Yousuf Shah Chak had visited Gaurimarg (former name for Gulmarg) in the late 16th century accompanied by his poetess wife Habba Khatoon. Chak was so impressed with its beauty, the meadows and its miniscule multi coloured flowers that he renamed it as Gulmarg- “The meadow of flowers”. In 1939 at a meeting in London of the East India Association, Sir William Barton, a retired official commented, ‘In Gulmarg, the winter sport industry has been initiated. Here is a very valuable invisible export…’
As an adolescent, I too jumped up whenever anyone mentioned about a proposed picnic to Gulmarg. My mind would create images of the breath taking meadows and the snow laden peaks. But now when anyone speaks about Gulmarg, all I can think about is horse dung, marshes, Gondola, Dhabas and hotels.
Gulmarg supersedes all the places in natural beauty and is abundantly rich in flora and fauna with moors, forests, rivers, lakes, springs, mountains, lush green fields, birds and animals of variety, make the place to be imagined as the Paradise on the earth. Even though it may not be like the original Paradise but it is certainly as one of the most blessed spots on the earth. Gulmarg is compared with certain places in the world particularly, Switzerland for its beauty and indeed certain places or resorts have many charms and many combinations of lake and mountain scenery in which they excel Gulmarg, but they are built on a smaller scale and have not the wide range of snow -clad mountains like Gulmarg. Being 3,000 on higher altitude, it is much colder and surely in summer, it is far more pleasant and in winter, it receives more snow and much earlier, making it an ideal skiing resort. Khilanmarg, Al pather, Kangdoori, The Frozen Lake, are the places of proud which tourists anxiously yearn to see in Gulmarg. Some tourist resorts in the world may be more developed with artificial beauty at certain locations but Gulmarg is pristine in its natural beauty with everything in original even though encroachments and uncontrolled establishment of structures in the name of infrastructure have created havoc on its natural beauty. Lovers of nature, philosophers, thinkers, rulers, kings, film makers from Bollywood and poets have visited and praised beautiful Gulmarg for its naked beauty, soothing atmosphere and varied shape. Gulmarg has more glaring sunshine, grand mountainous spots, lakes and streams with crystal clear waters and impressive snowy mountain peaks which attracts and fascinates tourists all over the world.

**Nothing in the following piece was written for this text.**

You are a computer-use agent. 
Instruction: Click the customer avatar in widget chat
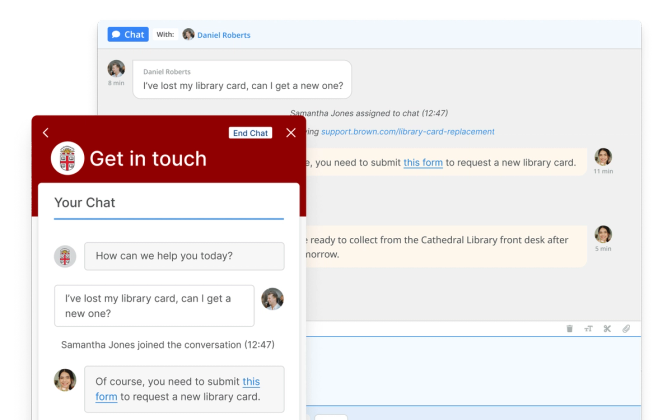[x=272, y=299]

They have no words to describe the greater variety of .natural scenery, of field and forest, of snowy mountains. Gulmarg with its magical beauty is like a garden for holiday makers. The Mughal Emperor Jahangir and his wife, Noor Jehan, would pitch their tents and camp for some time, collect varieties of flowers and cheer up themselves in the lovely and charming atmosphere of the Paradise of Gulmarg.
We need to love and safeguard the paradise of Gulmarg and not provide a chance to tourists to express that Times have changed, Gulmarg has changed. The authorities need to step up and do something or else tourists who once visited Gulmarg for some peace and calm will now stop visiting the resort which will break the back of Kashmir’s economy.